TASK BRIEF
Copy out the entries from the line with "How do I perform: Click the 150±20" up to and including the end of the entries, with their requests. Raise every coordinate in the answers by 103.

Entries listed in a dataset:
-.-.-
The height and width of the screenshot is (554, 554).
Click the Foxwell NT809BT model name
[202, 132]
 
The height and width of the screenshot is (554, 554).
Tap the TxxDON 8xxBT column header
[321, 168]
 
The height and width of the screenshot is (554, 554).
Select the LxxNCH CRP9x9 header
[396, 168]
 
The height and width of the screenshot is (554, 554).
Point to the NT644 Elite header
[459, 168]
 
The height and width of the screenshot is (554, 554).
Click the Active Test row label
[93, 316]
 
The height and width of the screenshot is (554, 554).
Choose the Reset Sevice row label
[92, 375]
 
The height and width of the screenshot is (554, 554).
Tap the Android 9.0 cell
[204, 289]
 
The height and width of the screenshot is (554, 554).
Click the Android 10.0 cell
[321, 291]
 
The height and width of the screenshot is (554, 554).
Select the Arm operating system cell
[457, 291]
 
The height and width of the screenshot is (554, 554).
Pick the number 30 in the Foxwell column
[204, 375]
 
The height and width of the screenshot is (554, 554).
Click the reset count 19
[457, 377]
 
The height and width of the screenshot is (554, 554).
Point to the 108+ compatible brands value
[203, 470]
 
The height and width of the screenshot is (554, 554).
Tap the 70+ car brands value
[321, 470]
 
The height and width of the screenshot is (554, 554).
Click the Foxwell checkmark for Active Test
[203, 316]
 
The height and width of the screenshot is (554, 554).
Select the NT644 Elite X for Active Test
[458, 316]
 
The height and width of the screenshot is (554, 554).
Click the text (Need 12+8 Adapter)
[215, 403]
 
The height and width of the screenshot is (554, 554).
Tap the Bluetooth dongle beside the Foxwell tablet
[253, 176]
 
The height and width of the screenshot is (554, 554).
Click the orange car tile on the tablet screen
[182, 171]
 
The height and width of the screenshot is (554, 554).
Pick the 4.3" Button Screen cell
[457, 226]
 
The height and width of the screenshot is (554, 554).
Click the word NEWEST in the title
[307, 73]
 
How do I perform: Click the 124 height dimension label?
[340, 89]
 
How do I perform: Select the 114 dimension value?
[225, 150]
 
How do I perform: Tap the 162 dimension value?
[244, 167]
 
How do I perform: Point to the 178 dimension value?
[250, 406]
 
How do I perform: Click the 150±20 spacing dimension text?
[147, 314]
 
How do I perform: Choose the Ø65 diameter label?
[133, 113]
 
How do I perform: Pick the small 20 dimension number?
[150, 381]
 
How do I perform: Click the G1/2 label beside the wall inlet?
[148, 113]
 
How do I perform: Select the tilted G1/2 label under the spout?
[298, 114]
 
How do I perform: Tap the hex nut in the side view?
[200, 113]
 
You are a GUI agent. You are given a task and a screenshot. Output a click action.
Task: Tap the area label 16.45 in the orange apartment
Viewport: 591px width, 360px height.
-.-.-
WRITTEN RESPONSE
How do I perform: Click the 150±20 spacing dimension text?
[250, 417]
 
How do I perform: Choose the Ø65 diameter label?
[236, 216]
 
How do I perform: Pick the small 20 dimension number?
[253, 484]
 
How do I perform: Click the G1/2 label beside the wall inlet?
[251, 216]
 
How do I perform: Select the tilted G1/2 label under the spout?
[401, 217]
 
How do I perform: Tap the hex nut in the side view?
[303, 216]
 
You are a GUI agent. You are given a task and a screenshot. Output a click action.
Task: Tap the area label 16.45 in the orange apartment
Viewport: 591px width, 360px height.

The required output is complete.